EPA Registration No. 11556-143
Product Name: K9 Advantix II Large Dog
- Active Ingredient(s)
- IMIDACLOPRID
- Guarantee/concentration 8.8 %
- PERMETHRIN
- Guarantee/concentration 44 %
- PYRIPROXYFEN
- Guarantee/concentration .44 %
7. b) Type of formulation.
Liquid
Application Information
8. Product was applied?
Yes
9. Application Rate.
2.5
Units: mL
10. Site pesticide was applied to (select all that apply).
Site: Animal / Usage sur un animal domestique
11. Provide any additional information regarding application (how it was applied, amount applied, the size of the area treated etc).
On an unspecified date in 2012, a 14 year old, 40 pound, male, Dachshund canine, in unknown condition, with no known concomitant medical conditions, was administered a partial tube of K9 Advantix II Large Dog (Imidacloprid-Permethrin- Pyriproxyfen) once topically by the owner. This was an underdose for this patient.
To be determined by Registrant
12. In your opinion, was the product used according to the label instructions?
No
Subform III: Domestic Animal Incident Report
1. Source of Report
Animal's Owner
2. Type of animal affected
Dog / Chien
3. Breed
Dachshund
4. Number of animals affected
1
5. Sex
Male
6. Age (provide a range if necessary )
14
7. Weight (provide a range if necessary )
40
lbs
8. Route(s) of exposure
Skin
9. What was the length of exposure?
>1 wk <=1 mo / > 1 sem < = 1 mois
10. Time between exposure and onset of symptoms
Unknown / Inconnu
11. List all symptoms
System
12. How long did the symptoms last?
Unknown / Inconnu
13. Was medical treatment provided? Provide details in question 17.
Unknown
14. a) Was the animal hospitalized?
Unknown
14. b) How long was the animal hospitalized?
15. Outcome of the incident
Died
16. How was the animal exposed?
Treatment / Traitement
17. Provide any additional details about the incident
(eg. description of the frequency and severity of the symptoms
On an unspecified date in 2012 the dog passed away from unknown causes. It is unknown if a necropsy was performed. No further information expected. Case closed. Note: The dog had tolerated previous applications well. The reporting person did not call Bayer to report the death of the patient but to ask about the expiry date of the product.

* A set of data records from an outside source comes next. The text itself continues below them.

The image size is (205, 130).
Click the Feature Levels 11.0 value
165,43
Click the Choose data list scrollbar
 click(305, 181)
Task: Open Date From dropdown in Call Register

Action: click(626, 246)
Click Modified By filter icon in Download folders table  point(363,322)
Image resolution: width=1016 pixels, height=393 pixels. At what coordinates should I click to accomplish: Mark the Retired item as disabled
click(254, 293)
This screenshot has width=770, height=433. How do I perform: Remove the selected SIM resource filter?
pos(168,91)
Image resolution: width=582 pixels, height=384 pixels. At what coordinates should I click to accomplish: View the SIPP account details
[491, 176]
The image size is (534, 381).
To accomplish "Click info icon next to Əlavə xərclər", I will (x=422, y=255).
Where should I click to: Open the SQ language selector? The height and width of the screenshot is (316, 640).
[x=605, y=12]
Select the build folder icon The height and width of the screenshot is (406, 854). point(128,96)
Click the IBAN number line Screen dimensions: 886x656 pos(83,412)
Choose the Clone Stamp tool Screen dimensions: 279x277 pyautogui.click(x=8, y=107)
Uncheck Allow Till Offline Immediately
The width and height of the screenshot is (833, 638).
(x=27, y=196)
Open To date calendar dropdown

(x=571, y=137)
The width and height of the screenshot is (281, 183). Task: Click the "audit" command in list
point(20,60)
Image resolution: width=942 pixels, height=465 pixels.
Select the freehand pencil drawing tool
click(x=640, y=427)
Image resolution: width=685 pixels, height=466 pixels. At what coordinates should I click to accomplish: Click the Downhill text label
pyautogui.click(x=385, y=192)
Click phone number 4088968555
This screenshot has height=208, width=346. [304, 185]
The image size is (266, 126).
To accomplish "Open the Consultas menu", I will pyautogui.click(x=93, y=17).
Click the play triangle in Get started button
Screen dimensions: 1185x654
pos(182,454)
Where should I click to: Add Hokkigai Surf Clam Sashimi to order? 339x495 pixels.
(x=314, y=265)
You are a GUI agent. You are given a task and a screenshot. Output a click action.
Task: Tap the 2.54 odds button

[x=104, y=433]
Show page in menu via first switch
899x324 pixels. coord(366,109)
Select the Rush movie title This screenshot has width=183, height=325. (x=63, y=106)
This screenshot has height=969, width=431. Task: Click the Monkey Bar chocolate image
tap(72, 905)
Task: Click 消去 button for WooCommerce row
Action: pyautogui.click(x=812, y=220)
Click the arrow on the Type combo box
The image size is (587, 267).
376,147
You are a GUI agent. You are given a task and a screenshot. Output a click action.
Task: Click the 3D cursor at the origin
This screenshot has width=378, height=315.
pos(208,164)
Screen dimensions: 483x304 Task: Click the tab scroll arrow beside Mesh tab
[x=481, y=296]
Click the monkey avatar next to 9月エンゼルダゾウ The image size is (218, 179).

To be determined by Registrant
18. Severity classification (if there is more than 1 possible classification
Death
19. Provide supplemental information here
Death is not expected in dogs after product application, as inconsistent with pharmaco-toxicological product profile. Very low level of information (medical history and time to onset unknown - necropsy not available) as the intent of the phone call to Bayer several months after the event was to inquire about the expiry date of the product, and not to report the death of the patient. Other etiologies are more probable. It is known, that the dog had tolerated previous product applications well. Considering all aspects, a product connection is deemed to be unlikely.